AWS EMR: Does master node stores hdfs data in EMR cluster? - amazon-web-services

master node - does this node stores hdfs data in aws emr cluster?
task node - if this node does not store hdfs data, is it purely computational node? in this case does hadoop transfer to task node? does this not defeat data localization computation advantgae?

(Other than the edge case of a master-only cluster with no core or task instances...)
The master instance does not store any HDFS data, nor does it act as a computational node. The master instance runs services like the YARN ResourceManager and HDFS NameNode.
The only nodes that store data are those that run HDFS DataNode, which are only the core instances.
The core and task instances both run YARN NodeManager and thus are the "computational nodes".
Regarding your question, "in this case does hadoop transfer to task node", I assume that you are asking whether or not Hadoop transfers (HDFS) data to the task instances so that they may perform computations on HDFS data. In a sense, yes, task instances may read HDFS blocks remotely from core instances where the blocks are stored.
It's true that this means that task instances can never take advantage of data locality for HDFS data, but there are many cases where this does not matter anyway, such as for tasks that are read shuffle data from other nodes, or tasks that are reading data from remote storage anyway (e.g., Amazon S3). Furthermore, depending upon the core instance type being used, keep in mind that even the HDFS blocks might be getting stored in remote storage (i.e., EBS). That said, even when your task instances are reading data from a remote DataNode or remote service like S3 or EBS, it might not even be noticeable to the point that you need to worry about data locality.

Related

Best practice to read data from EMR to physical server

I am using pyspark to read data from EMR. But if the EMR cluster is fully occupied, I can see on the cluster manager that all the memories are occupied by some ETL job, still can I run this script on my physical server that bring data from the EMR cluster to my physical server ?
what is the best practice suggest ?
Will it take the same amount of time to read the data from EMR to physical server? how does it handle the request if it is requested to read the data when it is fully occupied on EMR?
What kind of processes are executed on EMR (s3 bucket) while accessing/reading data from physical server through s3 utility?
Can I pull data to physical server when EMR cluster is fully occupied? If no, why ?
Thanks and Regards
The best practice is to expand your cluster and do things consistently. I strongly suggest that you do not develop out-of-band/one-off processes that move things outside of the normal flow of work.

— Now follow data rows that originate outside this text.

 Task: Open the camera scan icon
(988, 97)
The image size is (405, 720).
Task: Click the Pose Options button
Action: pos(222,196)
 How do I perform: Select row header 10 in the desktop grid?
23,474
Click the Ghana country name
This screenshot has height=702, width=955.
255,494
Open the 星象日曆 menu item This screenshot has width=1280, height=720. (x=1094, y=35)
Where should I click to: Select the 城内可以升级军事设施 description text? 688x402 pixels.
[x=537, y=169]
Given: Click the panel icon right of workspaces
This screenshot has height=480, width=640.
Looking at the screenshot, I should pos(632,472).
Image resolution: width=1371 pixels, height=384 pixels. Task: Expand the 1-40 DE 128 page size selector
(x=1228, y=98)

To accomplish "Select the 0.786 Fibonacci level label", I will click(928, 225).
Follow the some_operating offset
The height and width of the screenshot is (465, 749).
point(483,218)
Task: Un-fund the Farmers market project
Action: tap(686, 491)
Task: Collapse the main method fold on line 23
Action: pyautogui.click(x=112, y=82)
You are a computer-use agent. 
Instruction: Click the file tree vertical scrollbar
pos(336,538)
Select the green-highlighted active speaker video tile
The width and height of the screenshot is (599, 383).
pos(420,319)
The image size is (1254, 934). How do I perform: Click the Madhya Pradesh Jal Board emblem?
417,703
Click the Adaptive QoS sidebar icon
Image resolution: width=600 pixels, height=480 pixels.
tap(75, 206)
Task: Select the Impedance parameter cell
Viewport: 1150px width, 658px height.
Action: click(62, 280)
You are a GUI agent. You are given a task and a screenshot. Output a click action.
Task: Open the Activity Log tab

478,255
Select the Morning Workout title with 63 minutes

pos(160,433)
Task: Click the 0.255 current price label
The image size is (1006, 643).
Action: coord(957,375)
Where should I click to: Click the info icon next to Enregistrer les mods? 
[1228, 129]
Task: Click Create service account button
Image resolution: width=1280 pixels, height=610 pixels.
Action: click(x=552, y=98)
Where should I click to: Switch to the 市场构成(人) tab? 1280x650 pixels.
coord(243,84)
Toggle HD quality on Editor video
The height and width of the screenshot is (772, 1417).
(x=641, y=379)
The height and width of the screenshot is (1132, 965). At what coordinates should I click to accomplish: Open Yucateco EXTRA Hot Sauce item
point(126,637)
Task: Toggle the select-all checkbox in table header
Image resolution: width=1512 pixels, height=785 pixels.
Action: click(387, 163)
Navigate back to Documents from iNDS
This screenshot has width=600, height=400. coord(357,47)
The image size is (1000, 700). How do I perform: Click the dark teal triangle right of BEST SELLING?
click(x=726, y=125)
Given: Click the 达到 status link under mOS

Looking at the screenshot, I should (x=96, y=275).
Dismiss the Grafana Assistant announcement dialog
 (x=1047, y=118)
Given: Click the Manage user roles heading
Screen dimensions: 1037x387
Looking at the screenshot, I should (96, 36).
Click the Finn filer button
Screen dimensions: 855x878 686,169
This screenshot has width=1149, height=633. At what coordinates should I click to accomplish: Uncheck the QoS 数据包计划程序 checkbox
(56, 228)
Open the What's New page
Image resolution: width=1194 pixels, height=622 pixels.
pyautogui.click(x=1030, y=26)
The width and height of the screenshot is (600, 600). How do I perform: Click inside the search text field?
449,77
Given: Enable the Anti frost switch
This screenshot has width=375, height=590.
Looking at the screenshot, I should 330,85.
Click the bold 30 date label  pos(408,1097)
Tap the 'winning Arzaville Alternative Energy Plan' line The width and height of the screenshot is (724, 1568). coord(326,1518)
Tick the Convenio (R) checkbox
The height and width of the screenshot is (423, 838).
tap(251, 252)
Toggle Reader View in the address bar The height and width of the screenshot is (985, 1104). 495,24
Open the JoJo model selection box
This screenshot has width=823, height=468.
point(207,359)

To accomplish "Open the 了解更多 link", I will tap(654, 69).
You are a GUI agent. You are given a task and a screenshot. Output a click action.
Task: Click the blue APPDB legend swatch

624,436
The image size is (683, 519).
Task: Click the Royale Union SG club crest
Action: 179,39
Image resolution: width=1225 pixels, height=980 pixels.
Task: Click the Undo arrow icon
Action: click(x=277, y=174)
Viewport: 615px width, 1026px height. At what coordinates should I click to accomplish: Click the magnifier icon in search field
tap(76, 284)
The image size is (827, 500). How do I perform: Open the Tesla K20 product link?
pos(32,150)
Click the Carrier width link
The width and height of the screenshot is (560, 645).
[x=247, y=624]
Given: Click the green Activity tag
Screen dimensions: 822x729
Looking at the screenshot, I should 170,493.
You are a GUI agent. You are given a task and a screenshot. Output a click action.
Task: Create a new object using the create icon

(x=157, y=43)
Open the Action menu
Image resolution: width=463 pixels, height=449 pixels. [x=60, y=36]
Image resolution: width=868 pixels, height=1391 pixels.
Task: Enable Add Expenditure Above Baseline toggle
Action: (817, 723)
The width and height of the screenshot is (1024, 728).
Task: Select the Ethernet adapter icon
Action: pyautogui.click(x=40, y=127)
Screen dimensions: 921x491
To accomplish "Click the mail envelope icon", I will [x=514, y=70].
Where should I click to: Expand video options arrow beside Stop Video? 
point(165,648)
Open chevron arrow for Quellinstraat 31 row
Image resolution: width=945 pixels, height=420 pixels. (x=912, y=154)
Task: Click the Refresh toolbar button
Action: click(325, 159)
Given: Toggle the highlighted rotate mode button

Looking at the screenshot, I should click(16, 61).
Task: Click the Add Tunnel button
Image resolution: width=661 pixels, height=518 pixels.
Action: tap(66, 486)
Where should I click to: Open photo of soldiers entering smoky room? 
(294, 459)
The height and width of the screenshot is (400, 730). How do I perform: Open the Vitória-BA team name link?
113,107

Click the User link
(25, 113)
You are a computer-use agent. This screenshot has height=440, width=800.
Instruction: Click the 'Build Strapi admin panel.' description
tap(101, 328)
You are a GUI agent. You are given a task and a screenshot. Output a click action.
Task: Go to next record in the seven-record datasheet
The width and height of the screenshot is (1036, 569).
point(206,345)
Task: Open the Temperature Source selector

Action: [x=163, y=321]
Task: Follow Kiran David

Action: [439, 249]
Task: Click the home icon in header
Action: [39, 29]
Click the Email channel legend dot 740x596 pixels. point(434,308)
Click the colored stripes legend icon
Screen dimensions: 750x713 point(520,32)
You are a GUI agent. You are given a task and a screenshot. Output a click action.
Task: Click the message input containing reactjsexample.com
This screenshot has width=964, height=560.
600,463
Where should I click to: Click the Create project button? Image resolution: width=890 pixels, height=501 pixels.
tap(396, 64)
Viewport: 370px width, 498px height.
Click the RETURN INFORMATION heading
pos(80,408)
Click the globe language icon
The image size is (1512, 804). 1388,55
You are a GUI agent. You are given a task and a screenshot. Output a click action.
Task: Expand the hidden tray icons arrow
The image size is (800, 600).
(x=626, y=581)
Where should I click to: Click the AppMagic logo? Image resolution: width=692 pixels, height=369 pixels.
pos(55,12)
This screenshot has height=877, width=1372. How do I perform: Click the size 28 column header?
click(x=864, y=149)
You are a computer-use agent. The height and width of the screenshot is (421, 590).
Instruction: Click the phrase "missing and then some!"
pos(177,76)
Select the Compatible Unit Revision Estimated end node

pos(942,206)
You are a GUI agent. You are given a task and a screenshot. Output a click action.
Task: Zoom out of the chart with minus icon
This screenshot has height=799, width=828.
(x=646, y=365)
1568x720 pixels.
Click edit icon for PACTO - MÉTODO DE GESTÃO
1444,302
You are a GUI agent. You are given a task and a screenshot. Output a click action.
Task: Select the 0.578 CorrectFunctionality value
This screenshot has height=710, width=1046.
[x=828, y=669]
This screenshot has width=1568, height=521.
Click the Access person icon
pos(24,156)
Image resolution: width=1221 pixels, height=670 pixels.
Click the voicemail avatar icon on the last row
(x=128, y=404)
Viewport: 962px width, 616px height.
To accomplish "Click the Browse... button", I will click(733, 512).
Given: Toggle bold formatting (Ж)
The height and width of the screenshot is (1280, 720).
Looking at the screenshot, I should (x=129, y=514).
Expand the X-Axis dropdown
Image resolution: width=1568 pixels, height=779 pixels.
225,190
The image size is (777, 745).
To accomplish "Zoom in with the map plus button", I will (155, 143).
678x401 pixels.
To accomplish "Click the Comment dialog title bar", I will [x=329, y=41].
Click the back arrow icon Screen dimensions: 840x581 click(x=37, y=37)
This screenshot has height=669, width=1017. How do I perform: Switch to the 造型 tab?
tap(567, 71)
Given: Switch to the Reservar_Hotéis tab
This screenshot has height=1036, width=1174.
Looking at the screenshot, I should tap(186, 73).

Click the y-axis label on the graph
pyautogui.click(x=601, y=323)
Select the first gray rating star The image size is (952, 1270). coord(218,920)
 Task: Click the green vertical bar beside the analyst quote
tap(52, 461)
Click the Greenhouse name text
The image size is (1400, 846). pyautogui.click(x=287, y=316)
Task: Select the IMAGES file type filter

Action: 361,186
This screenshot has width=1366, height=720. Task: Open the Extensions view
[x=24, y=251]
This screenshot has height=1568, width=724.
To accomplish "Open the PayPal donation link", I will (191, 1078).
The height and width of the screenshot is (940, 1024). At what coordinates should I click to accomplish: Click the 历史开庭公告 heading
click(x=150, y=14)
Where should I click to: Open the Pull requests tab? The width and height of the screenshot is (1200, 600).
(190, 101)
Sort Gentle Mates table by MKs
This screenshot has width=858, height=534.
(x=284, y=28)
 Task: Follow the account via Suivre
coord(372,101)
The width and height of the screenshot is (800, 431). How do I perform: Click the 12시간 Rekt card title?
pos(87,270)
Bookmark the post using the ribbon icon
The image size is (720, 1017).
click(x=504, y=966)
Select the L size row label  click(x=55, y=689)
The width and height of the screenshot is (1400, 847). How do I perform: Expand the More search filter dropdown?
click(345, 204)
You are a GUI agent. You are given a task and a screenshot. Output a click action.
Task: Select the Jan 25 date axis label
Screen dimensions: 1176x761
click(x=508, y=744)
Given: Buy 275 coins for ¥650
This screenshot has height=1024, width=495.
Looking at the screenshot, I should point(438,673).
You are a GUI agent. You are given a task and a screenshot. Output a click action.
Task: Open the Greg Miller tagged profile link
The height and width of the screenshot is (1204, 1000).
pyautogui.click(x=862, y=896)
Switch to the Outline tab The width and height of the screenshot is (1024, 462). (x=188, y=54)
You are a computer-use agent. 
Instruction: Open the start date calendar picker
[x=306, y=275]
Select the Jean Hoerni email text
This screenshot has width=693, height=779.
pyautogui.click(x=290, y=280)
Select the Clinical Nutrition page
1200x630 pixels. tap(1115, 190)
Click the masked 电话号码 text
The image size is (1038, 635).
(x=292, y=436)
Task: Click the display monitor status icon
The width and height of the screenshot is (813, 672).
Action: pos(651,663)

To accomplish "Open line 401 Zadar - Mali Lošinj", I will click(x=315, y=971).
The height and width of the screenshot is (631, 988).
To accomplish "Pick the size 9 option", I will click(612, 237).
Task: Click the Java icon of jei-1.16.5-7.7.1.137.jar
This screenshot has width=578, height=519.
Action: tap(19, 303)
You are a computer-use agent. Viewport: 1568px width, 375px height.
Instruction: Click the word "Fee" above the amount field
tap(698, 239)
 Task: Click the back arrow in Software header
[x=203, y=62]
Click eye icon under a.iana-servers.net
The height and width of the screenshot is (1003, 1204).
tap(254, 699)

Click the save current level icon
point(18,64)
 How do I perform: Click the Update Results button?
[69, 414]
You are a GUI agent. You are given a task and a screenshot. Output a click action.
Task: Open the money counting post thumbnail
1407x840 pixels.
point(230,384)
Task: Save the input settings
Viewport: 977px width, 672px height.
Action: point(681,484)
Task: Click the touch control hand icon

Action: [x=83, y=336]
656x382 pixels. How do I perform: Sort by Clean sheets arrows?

AWS EMR: do i need core nodes if I am planning to use EMRFS

I am going through the online documentation and I found following diference between core not and task node.
Core node has hdfs while task node does not have HDFS.
due to above, AWS suggest it's not a good idea to scale core nodes based on load as hdfs re-balancing could take time and should re-balance task nodes only.
However, if I am planning to use EMRFS, do i need core nodes? what is the user of HDFS in this case if I am planning to access data from s3.
You need at least 1 Core Node.
If you want to use s3distcp after finish a job writing to local HDFS, then you need more such Core Nodes.

Architect a Cloudera CDH cluster on AWS: instances and storage

I have some doubts about a deployment of CDH on AWS. I read the reference architecture doc and other material I found on Cloudera Engineering Blog but I need some more suggestions about it.
1) Is the CDH deployment available only for some kind of instances or I can deploy it on all the AWS instance types?
2) Assuming I want to create a cluster that will be active 24x7. For a long-running cluster I understood it's better to have a cluster based on local-storage instances. If we consider a cluster of 2PBs I think that d2.8xlarge should be the best choice for the datanodes. About the Master Nodes: - if I want to deploy only 3 Master Nodes, is it better to have them as local-storage instances too or as EBS attached instances to be able to react quickly to a possible Master Node failure? - are there some best practice about the master node instance type (EBS or local-storage)? About the Data Nodes: - if a data node fails, Has the CDH some automated mechanism to automatically spin-up a new instance and connect it to the cluster in order to restore the cluster without down-times? Have we to build a script from scratch to do this thing? About the Edge Nodes: - are there some best practice about the instance type (EBS or local-storage)?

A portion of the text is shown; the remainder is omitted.